Threesixty Architecture blends brewing and nature with Inverness distillery submission
Black Isle Brewery has submitted plans to build a state-of-the-art new brewery, distillery and taproom on a five-acre site to the west of Highlander Way at Inverness Retail and Business Park, creating 30 new jobs and bringing production of their award-winning organic beers closer to the heart of the Highland capital.
Black Isle’s latest plans represent an exciting new chapter in a 25-year history which has seen them progress from brewing in a small cattle shed to offering the largest range of organic beers in Europe.
As well as brewing, Black Isle is known for its longstanding support of environmental causes and commitment to the local community, as demonstrated by their attainment of “B Corp” status earlier this year – an accreditation awarded to businesses which achieve the highest standards of social and environmental performance.
The proposals have been developed by Threesixty Architecture, in collaboration with Ewan Wotherspoon. As two certified B-Corp companies, the project prioritises a shared commitment to environmental and social responsibility. Large areas of green space for fruit trees and wildflower meadows are envisaged, placed within a natural landscape with the collection of new buildings pinwheeling around a central courtyard that welcomes the landscape right into the heart of the proposals.
The proposal uses agricultural architectural forms informed by Black Isle’s existing Allangrange farm steading to accommodate the specific requirements of the brewery, allowing each space to be sized to suit its function. This simple and elegant approach is structured by a series of visual connections that provide a gradual reveal of the surrounding environment.
The building gables are peeled back to reveal internal activities whilst providing framed views out to nature.
The current brewery sits at the centre of a 130-acre organic farm, on which new ponds, wetlands and wildflower meadows have been created amongst thousands of newly planted native broadleaf trees.
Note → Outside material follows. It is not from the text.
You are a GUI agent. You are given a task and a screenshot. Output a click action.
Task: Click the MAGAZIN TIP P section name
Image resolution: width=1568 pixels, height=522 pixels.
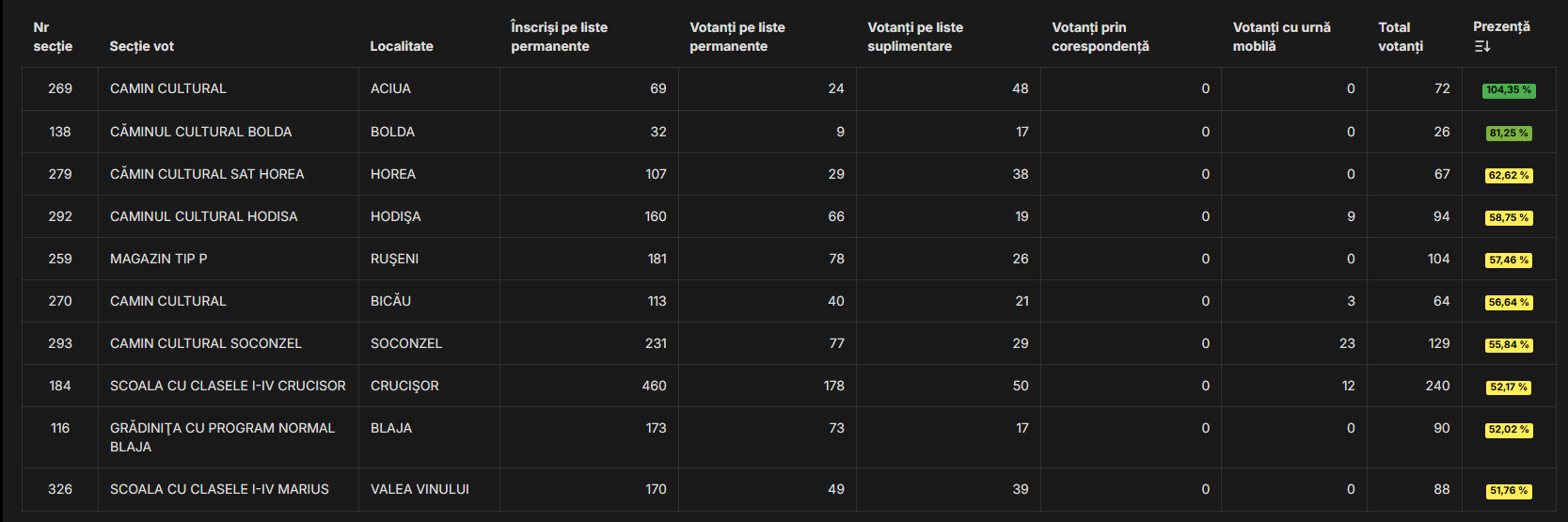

The farm produces organic fruit and vegetables to supply the brewery’s two craft beer and woodfired pizza restaurants in Inverness and Fort William. Local schoolchildren and volunteers are regularly hosted on the brewery farm to encourage a greater understanding of natural ecosystems, wildlife-friendly food production and the benefits of time spent in nature.
David Gladwin, Black Isle’s founder and MD, said: “The move to the new site feels like a natural progression for us – it allows us to continue to grow and to promote our nature-first, community-centred philosophy.
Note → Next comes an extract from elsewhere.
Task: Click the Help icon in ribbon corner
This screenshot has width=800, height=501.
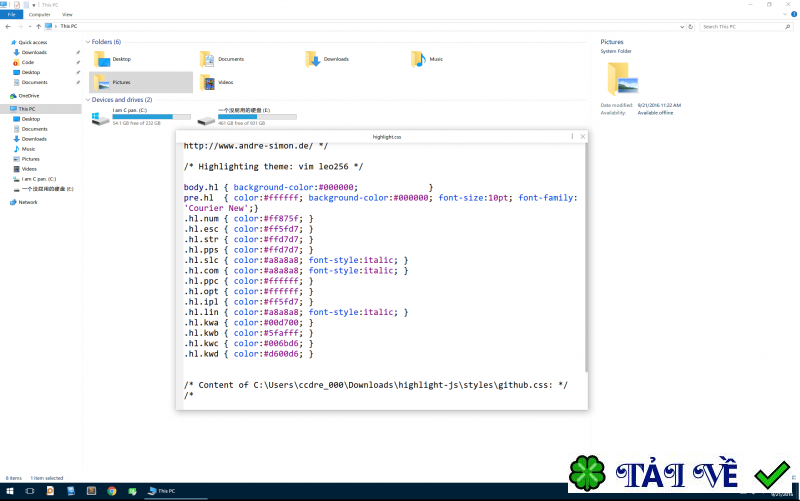Action: coord(794,15)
“Many people will question why we are moving away from a beautiful organic farm, but it opens up some very exciting new possibilities for us, one of which to work more closely with the University of the Highlands and Islands to facilitate a new brewing and distilling course. It takes the pressure off the farm and allows us to continue to turn it into a wildlife haven and educational centre for those that want to learn more about organics and working with nature.
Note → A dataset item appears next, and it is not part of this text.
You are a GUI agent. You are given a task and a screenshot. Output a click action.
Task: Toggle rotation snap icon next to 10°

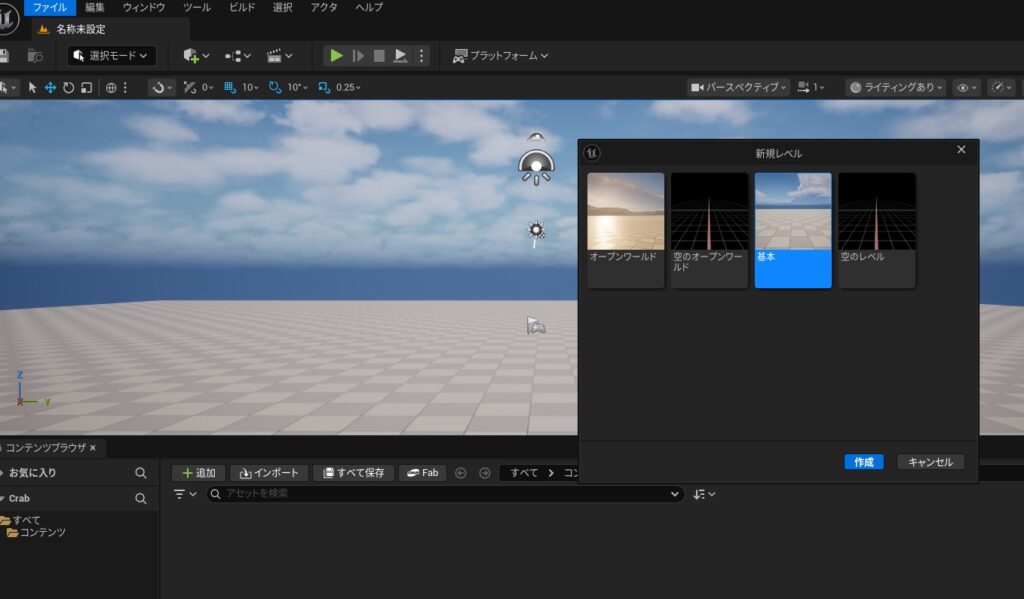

“Many of the brewery’s followers know and love us for that approach, and we’re going to bring that philosophy right to the heart of what we’re doing at the new site – we want people to feel like they are getting a piece of Black Isle wilderness right on their doorstep.
“We believe the time is right to make what is a major investment in Inverness. Our new home will be a modern, efficient and striking addition to the city, offering a unique experience for locals and tourists alike and building on our 25-year track record of producing world-class organic beers.”